Nuri KAHRAMAN - Anasayfa
  - Arşiv
     - MIZRAP 2011, (MIZRAP 2011)
ÖLÜMLER, KALIMLAR, EVLİLİKLER...
942 defa okundu,

 

ÖLÜMLER, KALIMLAR, EVLİLİKLER...

Hayâtın en gerçek gerçeği ölüm. Bu sıra da ardı ardına ölümler yaşadık. Pazar günü, özellikle eğitim câmiasının yakından tanıdığı emekli öğretmenlerden Nevzat KANDEMİR’i uğurladık ebediyete. Aynı gün Erbakan Hoca’nın vefat haberi geldi. Olay mâlumunuz. Bütün dünyâ ona ve merâsimine odaklandı âdetâ.

Hocamız, milyonlarla bizzat uğurlanırken, uzaklardaki milyarların gönlü de onun yanındaydı. Tüm ümmetin şahâdeti; “İyi biliriz, Hakkımız helâl olsun!” şeklindeydi. Böylesine ve bu çapta şahâdet herkese nasîp olmaz. Bizler de buradan iyiliğine şahâdet ediyor, siyâset ve ilim adamlığı yanında gönül enginliği vechesiyle bizlerin de hayır kervanına dehâletini umuyoruz.

İstanbul’da bunlar olurken, biz de burada bir yengemizi ebediyete uğurladık. Münevver Yenge. Kendisi eli açık, gönlü geniş, yüzü güleç, alnı ak, özü pak gerçek bir Anadolu annesi. Zarif, nâzik, engin gönüllü bir örnek hanımefendi. Dünyâsını kendi çabalarıyla şekillendirmiş, âilesinden aldığı görgü ve asâleti ömür boyu temsil edip yansıtmış ganî gönüllü, sevgi ve fedâkârlık deryâsı, tebessüm gülü bir annemizdi.

Şunu da söylemek gerekir ki; bu yaşında, gelinlik eşyaları, oyası,nakışları, işlemeleri hâlâ duran kendine özgü bir dünyâsı da mevcuttu yengemizin. Artık, örnekleri olması muhâl gibi gelen özgün bir sanatkâr yönü de vardı bu anlamda. Şimdi her şey hazır işi. Ama, eskiden her şey için göz nûru dökülüyordu. Bizzat emek veriliyordu.
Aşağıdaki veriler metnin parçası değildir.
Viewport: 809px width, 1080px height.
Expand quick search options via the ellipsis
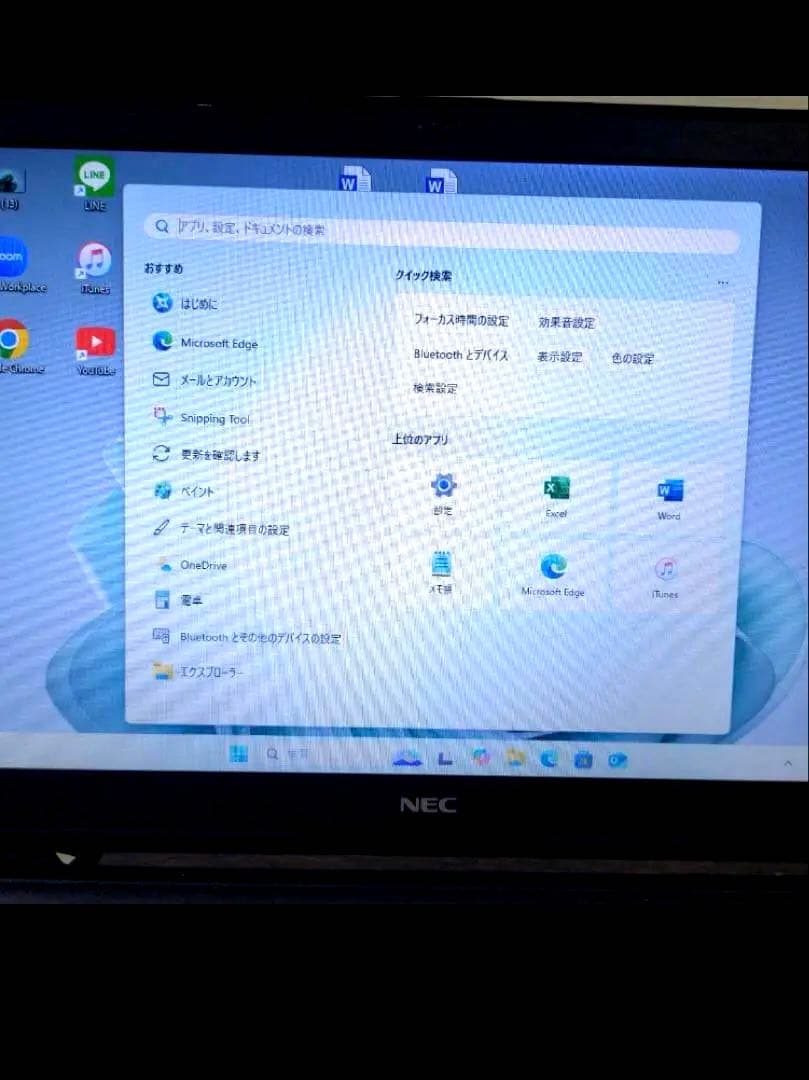tap(723, 283)
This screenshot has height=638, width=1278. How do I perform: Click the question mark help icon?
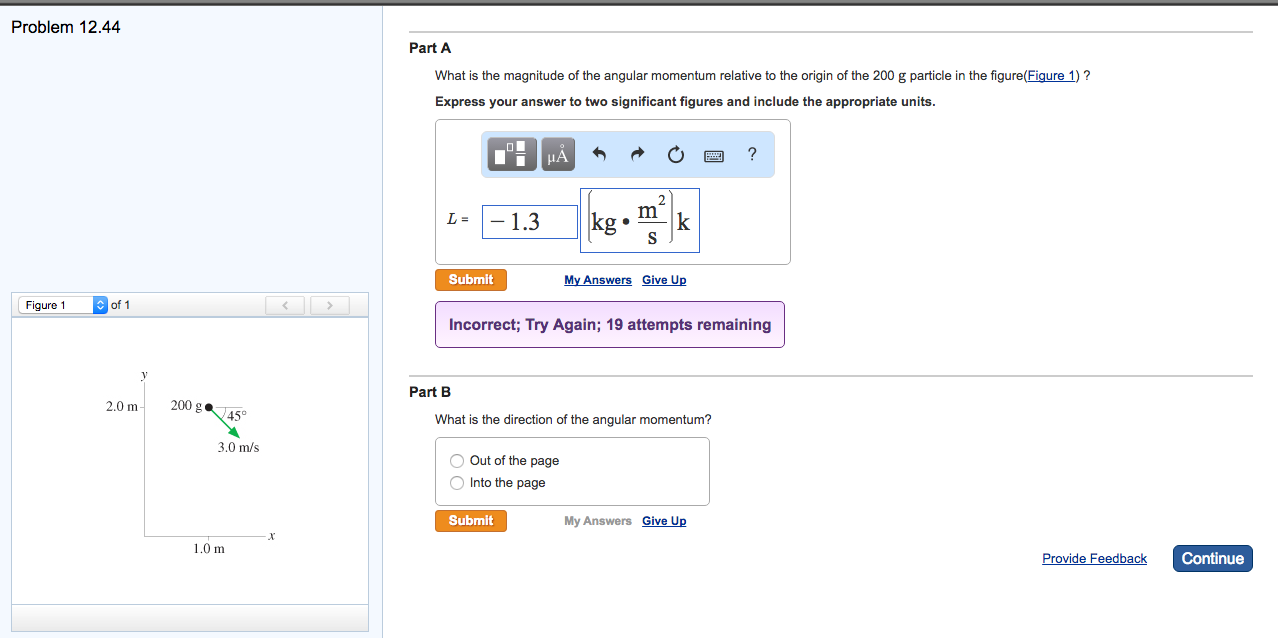click(x=752, y=154)

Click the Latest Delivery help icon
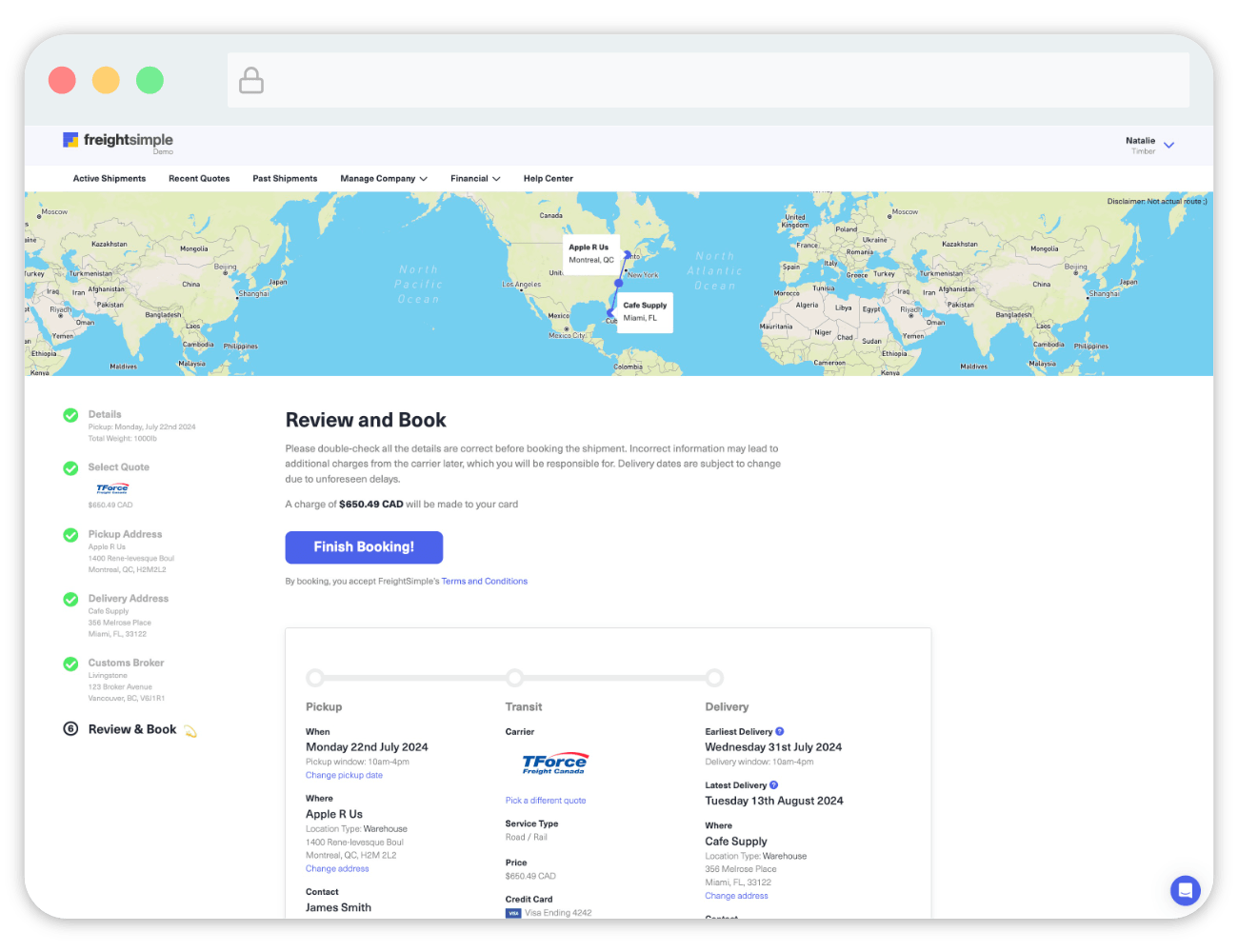773,785

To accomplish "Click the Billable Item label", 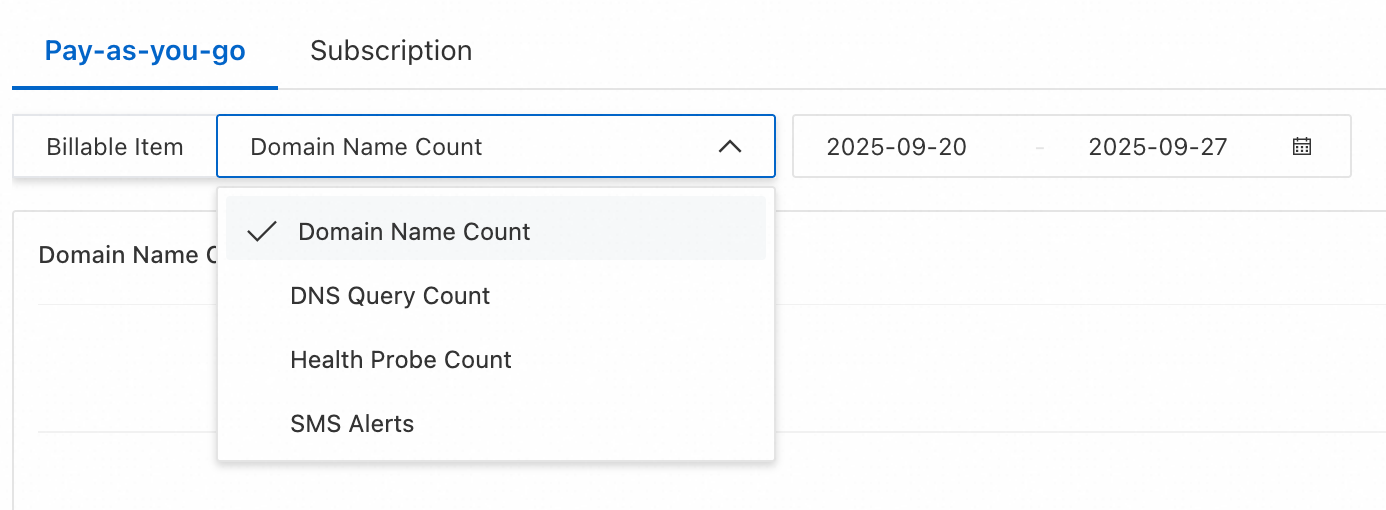I will [115, 147].
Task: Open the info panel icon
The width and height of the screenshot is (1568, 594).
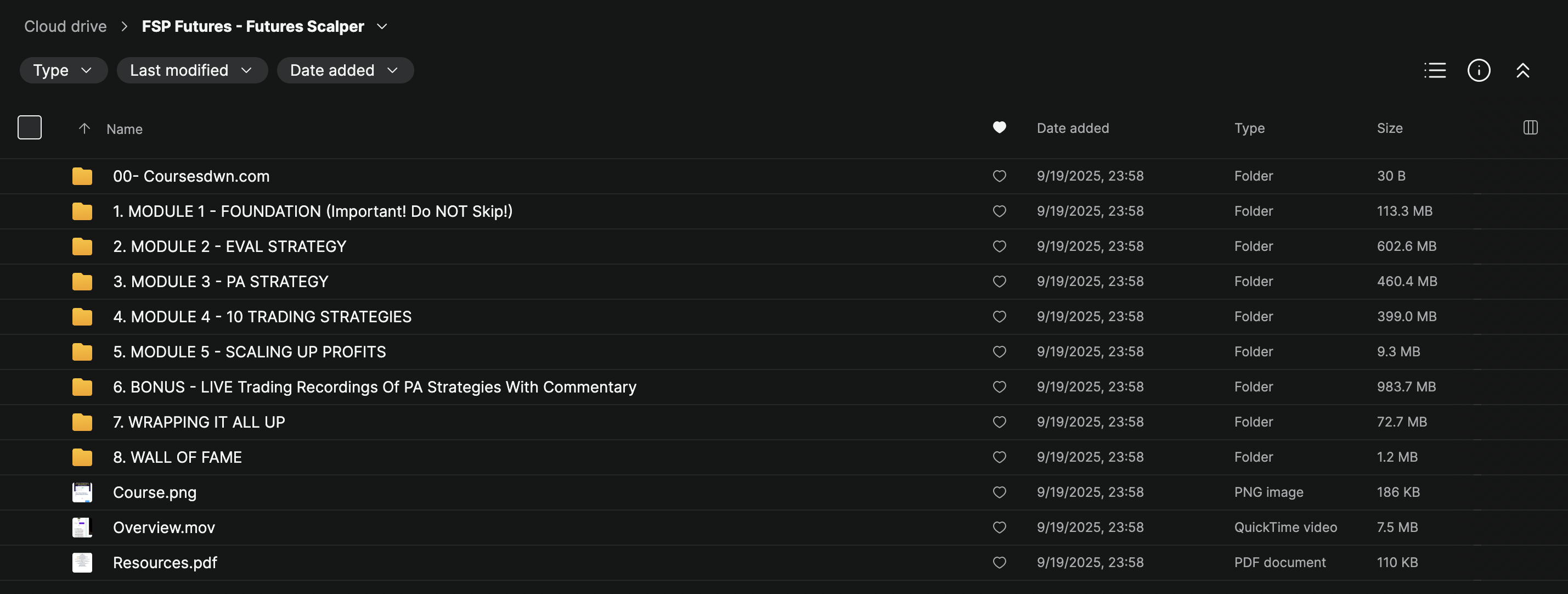Action: (x=1479, y=71)
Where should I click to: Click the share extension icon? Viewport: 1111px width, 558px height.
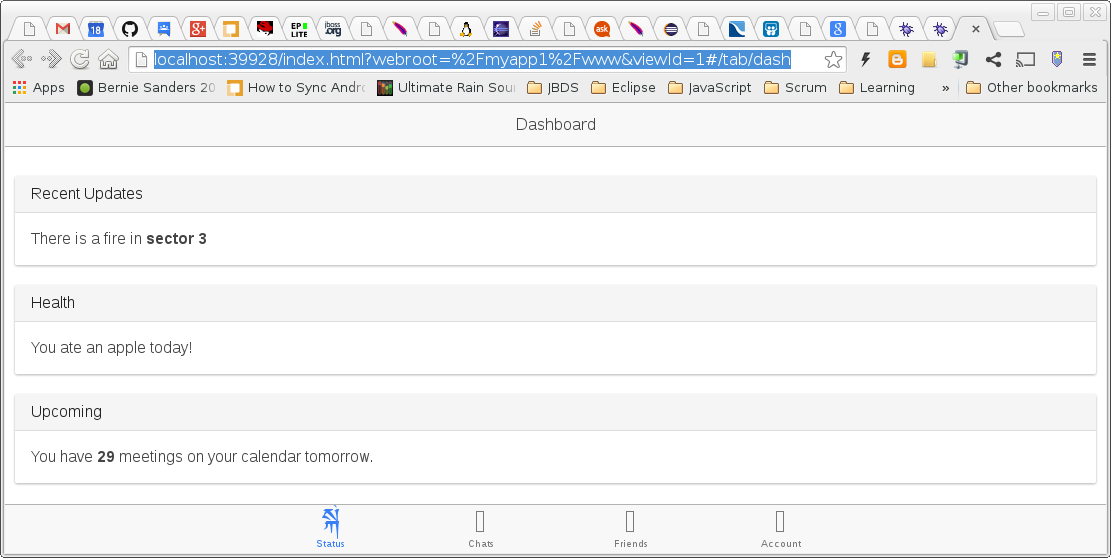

Onun için sanki daha sağlamdı yuvalar. Ufak bahânelerle yıkılan cinsten değildi bunun için belki de. Nitekim, cenâze boyunca 70 yıllık eşi İsmail Amca da, 90 yaşına rağmen kendisini duâlarla uğurlamağa gelmişti. Rabbim inşâllâh, Erbakan Hocamızın Nermin Hanım için temennî ettiği gibi, onları da cennette buluştursun inşâllâh...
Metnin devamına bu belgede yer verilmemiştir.